Cleft palate is a birth defect that occurs when the roof of the mouth does not join completely during pregnancy. It is estimated that about 2,650 children are born with cleft palate each year. Though cleft palates are generally caused by genetics, certain controllable factors such as smoking and diabetes can increase the risk of a child developing the defect.

Another known controllable cause is Zofran (Ondansetron), a drug originally approved for cancer and post-surgery patients to treat nausea and vomiting. Unfortunately, because more than 80 percent of women suffer from similar symptoms, many pregnant women are often given Zofran as an “off-label” prescription.

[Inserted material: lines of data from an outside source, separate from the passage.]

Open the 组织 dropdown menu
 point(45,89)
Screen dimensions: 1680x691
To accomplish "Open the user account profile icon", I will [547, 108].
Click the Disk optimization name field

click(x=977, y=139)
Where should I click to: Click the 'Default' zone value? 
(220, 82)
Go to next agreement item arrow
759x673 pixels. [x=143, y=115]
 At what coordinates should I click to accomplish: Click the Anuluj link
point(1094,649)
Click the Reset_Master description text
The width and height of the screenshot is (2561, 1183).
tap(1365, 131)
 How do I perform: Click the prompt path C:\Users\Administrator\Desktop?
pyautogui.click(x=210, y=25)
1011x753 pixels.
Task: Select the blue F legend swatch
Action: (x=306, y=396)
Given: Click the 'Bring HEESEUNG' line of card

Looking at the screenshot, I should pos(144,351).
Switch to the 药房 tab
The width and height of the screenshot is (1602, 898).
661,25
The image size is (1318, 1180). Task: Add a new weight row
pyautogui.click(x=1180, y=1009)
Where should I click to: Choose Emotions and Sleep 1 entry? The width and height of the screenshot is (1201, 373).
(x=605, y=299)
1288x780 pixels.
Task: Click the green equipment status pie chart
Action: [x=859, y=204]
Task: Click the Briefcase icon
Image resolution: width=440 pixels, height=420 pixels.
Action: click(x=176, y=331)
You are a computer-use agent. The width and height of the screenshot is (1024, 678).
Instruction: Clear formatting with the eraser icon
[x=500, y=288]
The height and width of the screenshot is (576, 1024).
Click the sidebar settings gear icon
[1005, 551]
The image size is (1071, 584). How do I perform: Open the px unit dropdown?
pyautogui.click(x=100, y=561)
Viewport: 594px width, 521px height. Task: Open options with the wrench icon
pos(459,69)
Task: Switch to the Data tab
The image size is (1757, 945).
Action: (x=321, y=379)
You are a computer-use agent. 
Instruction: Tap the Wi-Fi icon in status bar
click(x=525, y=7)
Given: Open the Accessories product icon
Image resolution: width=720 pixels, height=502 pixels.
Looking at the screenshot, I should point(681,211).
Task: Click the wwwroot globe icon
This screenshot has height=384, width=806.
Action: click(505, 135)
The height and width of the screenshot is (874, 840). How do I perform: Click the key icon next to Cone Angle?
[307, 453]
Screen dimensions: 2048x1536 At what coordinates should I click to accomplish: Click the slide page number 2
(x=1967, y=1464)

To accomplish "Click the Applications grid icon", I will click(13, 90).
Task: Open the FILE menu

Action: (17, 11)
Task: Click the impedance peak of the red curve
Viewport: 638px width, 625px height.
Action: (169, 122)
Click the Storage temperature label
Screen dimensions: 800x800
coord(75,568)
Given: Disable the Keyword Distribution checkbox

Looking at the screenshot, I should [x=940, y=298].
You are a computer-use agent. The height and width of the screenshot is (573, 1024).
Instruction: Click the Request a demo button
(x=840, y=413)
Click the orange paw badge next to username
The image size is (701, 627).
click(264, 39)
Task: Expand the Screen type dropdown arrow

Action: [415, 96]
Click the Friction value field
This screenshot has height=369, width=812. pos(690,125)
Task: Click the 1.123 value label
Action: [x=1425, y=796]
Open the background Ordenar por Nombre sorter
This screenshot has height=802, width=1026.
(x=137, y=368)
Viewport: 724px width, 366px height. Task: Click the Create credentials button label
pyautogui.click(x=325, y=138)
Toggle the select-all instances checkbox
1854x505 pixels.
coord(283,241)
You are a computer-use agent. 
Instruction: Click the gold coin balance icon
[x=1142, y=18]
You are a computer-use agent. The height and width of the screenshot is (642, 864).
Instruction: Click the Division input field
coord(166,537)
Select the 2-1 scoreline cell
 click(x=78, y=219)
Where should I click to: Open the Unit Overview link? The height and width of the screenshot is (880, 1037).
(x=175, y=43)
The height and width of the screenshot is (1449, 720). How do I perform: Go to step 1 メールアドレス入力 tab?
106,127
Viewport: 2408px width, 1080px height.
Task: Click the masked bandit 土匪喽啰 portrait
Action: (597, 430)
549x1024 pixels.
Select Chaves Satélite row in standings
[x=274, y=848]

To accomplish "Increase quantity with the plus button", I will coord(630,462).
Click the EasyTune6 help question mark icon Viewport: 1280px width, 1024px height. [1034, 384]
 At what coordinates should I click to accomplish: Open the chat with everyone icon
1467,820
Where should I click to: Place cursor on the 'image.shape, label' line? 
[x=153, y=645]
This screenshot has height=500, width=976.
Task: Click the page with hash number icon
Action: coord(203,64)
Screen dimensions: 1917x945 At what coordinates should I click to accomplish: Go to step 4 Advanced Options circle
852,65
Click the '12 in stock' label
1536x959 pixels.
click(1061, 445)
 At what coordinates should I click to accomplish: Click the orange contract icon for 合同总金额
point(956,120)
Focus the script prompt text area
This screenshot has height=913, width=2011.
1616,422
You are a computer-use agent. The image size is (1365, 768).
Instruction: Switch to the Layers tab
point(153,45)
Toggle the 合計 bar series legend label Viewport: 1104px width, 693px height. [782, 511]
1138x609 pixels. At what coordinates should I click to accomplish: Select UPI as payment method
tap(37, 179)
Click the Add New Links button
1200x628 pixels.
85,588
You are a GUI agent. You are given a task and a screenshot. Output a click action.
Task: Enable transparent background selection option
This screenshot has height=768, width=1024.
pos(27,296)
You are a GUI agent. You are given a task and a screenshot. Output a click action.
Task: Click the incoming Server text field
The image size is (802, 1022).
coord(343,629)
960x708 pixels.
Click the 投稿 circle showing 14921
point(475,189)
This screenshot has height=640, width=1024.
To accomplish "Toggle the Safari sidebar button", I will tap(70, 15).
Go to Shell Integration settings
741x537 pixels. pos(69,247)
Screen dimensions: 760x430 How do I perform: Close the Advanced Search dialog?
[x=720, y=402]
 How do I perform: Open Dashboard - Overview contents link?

A recent study published in 2013 found that, in cases where pregnant women were given Ondansetron during their first trimester, the odds that their children would develop a cleft palate doubled. Though the sample was small, of the other drugs given to women to treat similar symptoms, those tested had no statistically significant causal relationship with cleft palates. This is because, unlike other drugs, Ondansetron has been shown to be able to cross the placental barrier, leading to an array of birth defects. More information about these Zofran birth defects can be found at this website.

Though treatment for cleft palates is available, it is often costly due to the need of surgery. In addition, children with cleft palate often have trouble with ear infections, feeding, and speaking clearly. Aside from surgery, children may require special dental care and speech therapy. Regardless of how well surgery may go, some children may also develop low self-esteem due to visible differences between themselves and others.